The main reasons for changing career paths are salary dissatisfaction, they don’t get along with the company’s philosophy, uninspiring leadership, the desire for more flexibility and work-life balance, and are not satisfied with the work they are currently doing.
- 35% of employees say pay raises will reduce turnover [EY study].
- 80% of employees want to work at least two days remotely per week. Just 20% of employees voiced reluctance toward fully remote working, compared to 34% last year, showing broader acceptance of working from anywhere [EY study].
Over 60% of working parents have considered a career change or leaving their jobs outright since 2020, mainly because their current employer didn’t make enough efforts to make a change and make it easier to work as a parent, according to theCatalyst report.

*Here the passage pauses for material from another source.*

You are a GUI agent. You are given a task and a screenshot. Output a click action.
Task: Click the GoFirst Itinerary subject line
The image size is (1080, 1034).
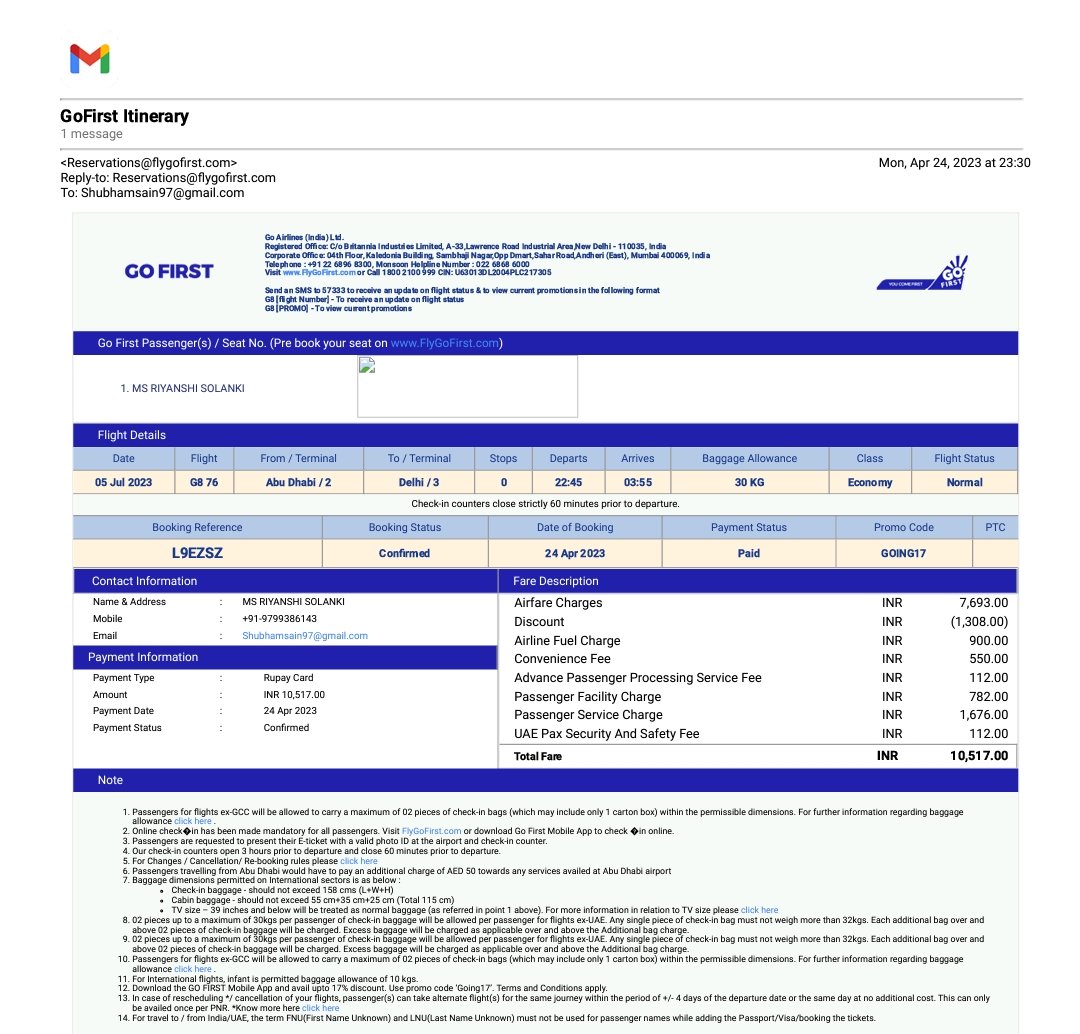(123, 116)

A recent Washington Post-Schar School poll found that
“What’s different about this wave of career switchers is that while the traditional reasons for changing careers are still important considerations, they aren’t the only ones or even the most important ones anymore,” says Deb Broberg, Executive Director of Real Time Talent and a U.S. Chamber Talent Pipeline Management fellow.
Today, remote work has become a permanent feature of the new world and people switch their careers to seek opportunities that will not make them relocate.
The HR software firm BambooHR found in their survey that in 2022:
- 63% of respondents had considered changing their career, industry, or getting back to school within the past six months.
- 88% said they could see themselves working in an industry other than the one in which they were currently employed.
- Gen Z and millennial respondents were the most open to an industry change.
- Healthcare, business and professional services, arts, and entertainment were the top industry choices for these respondents.
According to the latest McKinsey report, in Europe, over 40% of respondents consider inadequate compensation and lack of flexibility as crucial factors for changing a job, while 35% believe that meaningful work contributes to retention rates.
Talents will switch to fixed salary compensation amid the economic slowdown
With the looming economic recession employees in 2023 would benefit more from fixed compensation rather than variable pay in form of stock options or bonus/performance-based systems as the valuation of companies and business activities is likely to slow down.
The advantages of fixed pay for employees are reflected in forecasting and organization of their budget if they know the amount of paycheck in advance, benefit employee’s security and help to increase retention rates, as well as bring more flexibility as the employee can have flexible working hours (an employee can work a bit earlier or later and still be paid the same amount).
What do experts say?
I’m also convinced that many people will look for a career change in 2023.
Why? Because what starts making sense to more and more employees is a happy and healthy lifestyle. Giving up on what’s important to us just to climb the corporate ladder like it was in the old days is no longer desired.
There should be no compromise between a great career and personal life - luckily, the rise of remote job offers is making many people’s dreams come true. What’s also important is the fact that remote work generally focuses on skills and deliverables. This is a great chance for people who want to completely change their careers by monetizing a great skill they have.
It’s no longer just about the job title but what we are best at and this can add value to the business. To me, it’s a win-win situation for both sides.